Мэл лежал навзничь на сухих листьях, сжимая «смит-и-вессон». Рука его дрожала, когда он направлял револьвер на Джеффа. Мускулы уже не могли ему служить.
– Этот черномазый мудак меня подстрелил. Шел за мной всю дорогу от торгового центра и подстрелил меня. За что? Почему он так поступил?
– Черномазый?
– Черный. Негр. Откуда он взялся?
– Не знаю. Я знаю одного парня, он черный, но он в торговый центр не ходит. У его родителей слишком много денег.

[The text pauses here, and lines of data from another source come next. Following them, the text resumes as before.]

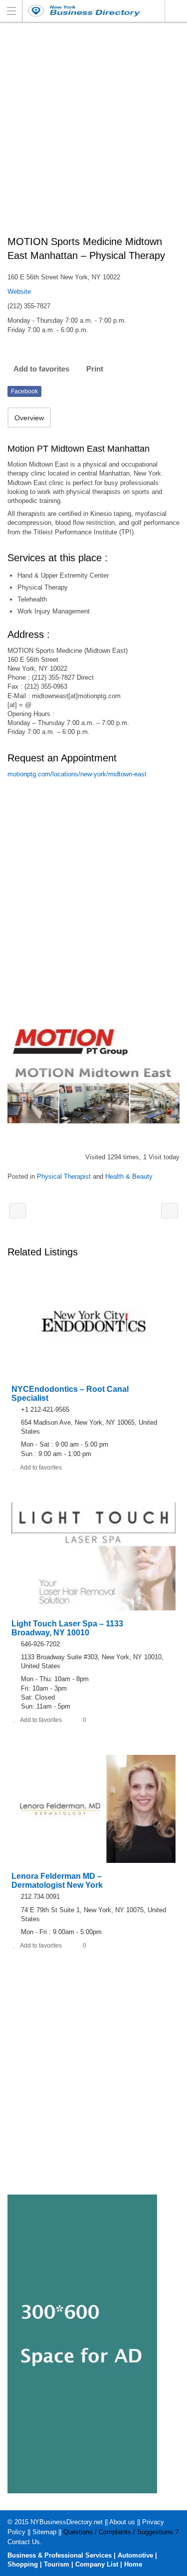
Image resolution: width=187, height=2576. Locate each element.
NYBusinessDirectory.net (66, 2522)
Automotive (135, 2555)
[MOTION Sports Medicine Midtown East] (93, 1073)
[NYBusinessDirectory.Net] (84, 10)
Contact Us (23, 2542)
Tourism (56, 2564)
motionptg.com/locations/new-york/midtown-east (77, 774)
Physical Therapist (64, 1176)
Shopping (22, 2564)
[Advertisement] (93, 134)
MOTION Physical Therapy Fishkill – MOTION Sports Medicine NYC (17, 1211)
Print (94, 369)
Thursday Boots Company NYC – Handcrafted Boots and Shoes (169, 1211)
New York (176, 11)
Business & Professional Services (59, 2555)
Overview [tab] (29, 418)
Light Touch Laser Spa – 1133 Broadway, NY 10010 (67, 1628)
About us (122, 2522)
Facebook (24, 391)
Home (133, 2564)
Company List (96, 2564)
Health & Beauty (129, 1176)
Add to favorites (41, 369)
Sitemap (44, 2532)
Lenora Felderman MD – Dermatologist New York (57, 1880)
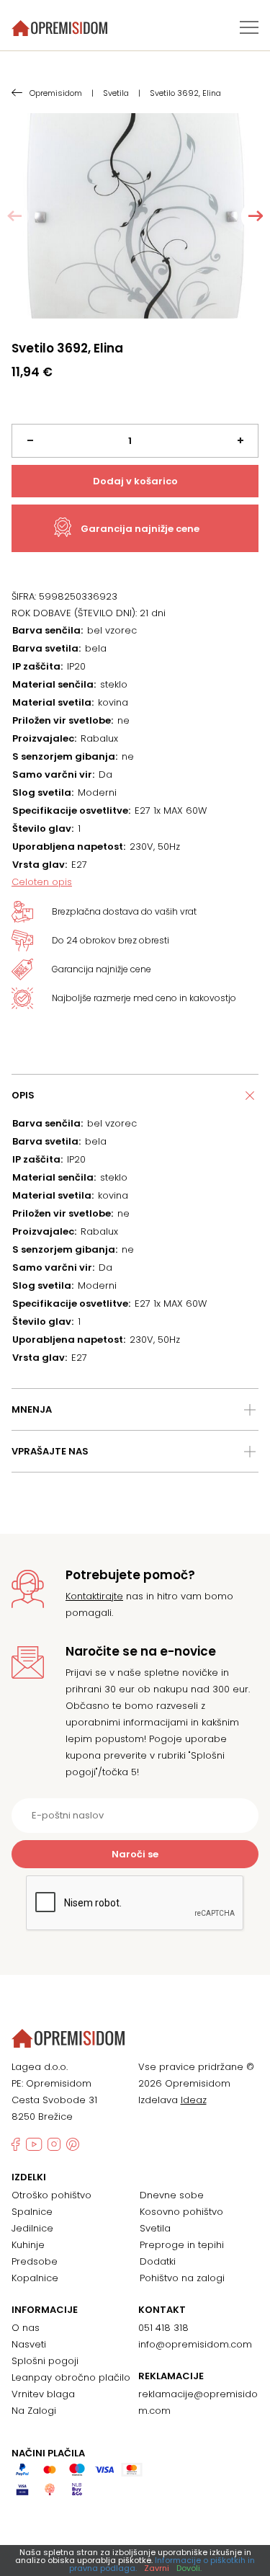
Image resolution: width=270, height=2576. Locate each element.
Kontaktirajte (94, 1596)
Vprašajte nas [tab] (50, 1451)
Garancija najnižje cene (140, 529)
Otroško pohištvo (51, 2195)
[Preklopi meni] (249, 27)
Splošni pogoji (45, 2361)
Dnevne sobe (172, 2195)
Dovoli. (189, 2568)
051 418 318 (163, 2328)
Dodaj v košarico (135, 481)
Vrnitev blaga (43, 2394)
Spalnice (32, 2212)
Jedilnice (32, 2228)
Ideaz (194, 2100)
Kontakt (162, 2310)
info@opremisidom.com (195, 2344)
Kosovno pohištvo (181, 2212)
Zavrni (156, 2568)
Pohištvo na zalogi (182, 2278)
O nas (26, 2328)
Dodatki (158, 2261)
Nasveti (29, 2344)
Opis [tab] (23, 1095)
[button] (255, 216)
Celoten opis (42, 882)
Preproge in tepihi (182, 2245)
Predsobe (35, 2261)
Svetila (155, 2228)
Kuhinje (28, 2245)
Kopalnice (35, 2278)
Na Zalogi (34, 2410)
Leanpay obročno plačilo (71, 2377)
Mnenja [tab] (32, 1409)
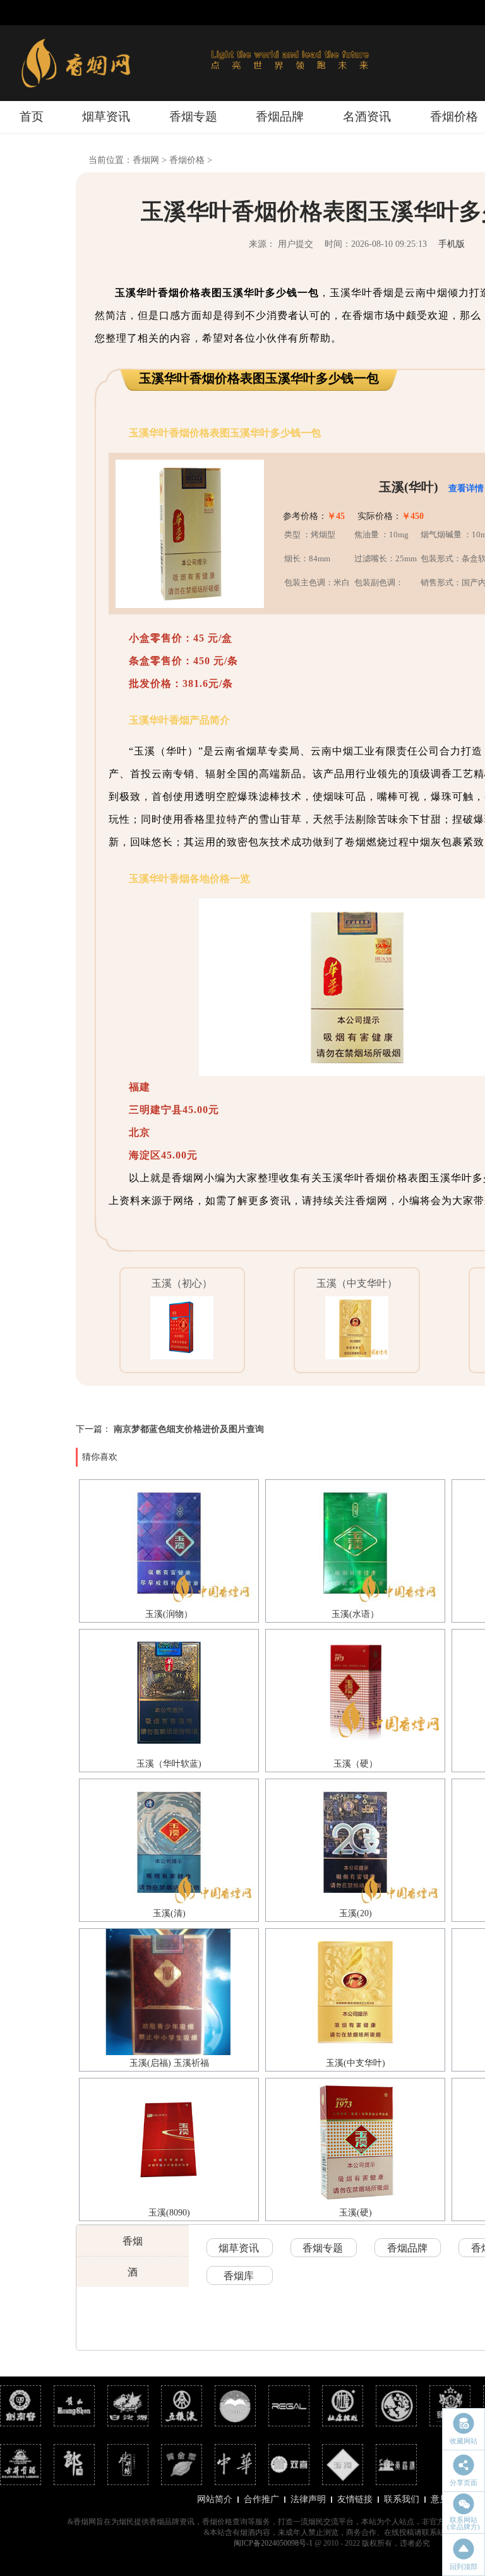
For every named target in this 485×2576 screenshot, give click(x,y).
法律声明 (308, 2499)
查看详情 (466, 488)
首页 (32, 116)
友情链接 (355, 2499)
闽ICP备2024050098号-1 (273, 2543)
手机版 (451, 244)
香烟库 (239, 2275)
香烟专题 (193, 116)
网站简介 (214, 2499)
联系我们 (401, 2499)
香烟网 (146, 160)
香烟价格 (454, 116)
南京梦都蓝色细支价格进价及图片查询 (189, 1429)
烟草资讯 (106, 116)
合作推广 (261, 2499)
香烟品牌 (280, 116)
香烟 (133, 2241)
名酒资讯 (367, 116)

– Ага, ну в этом-то и проблема, а?
Мэл закрыл глаза. Револьвер поник, потом уткнулся наконец в землю. Джефф подождал. Мэл перекатился на живот и перднул.
52
Химия, которой Мэл заправлял свою восьмицилиндровую душу, постепенно рассасывалась в сером вареве, заполнявшем его череп. Центр управления терял хватку, ослаблял контроль. Мэл был словно ледник, наконец добравшийся до океана, чтобы распасться на большие куски и поплыть в бурном течении: он был все еще опасен, но связности в его голове уже не наблюдалось.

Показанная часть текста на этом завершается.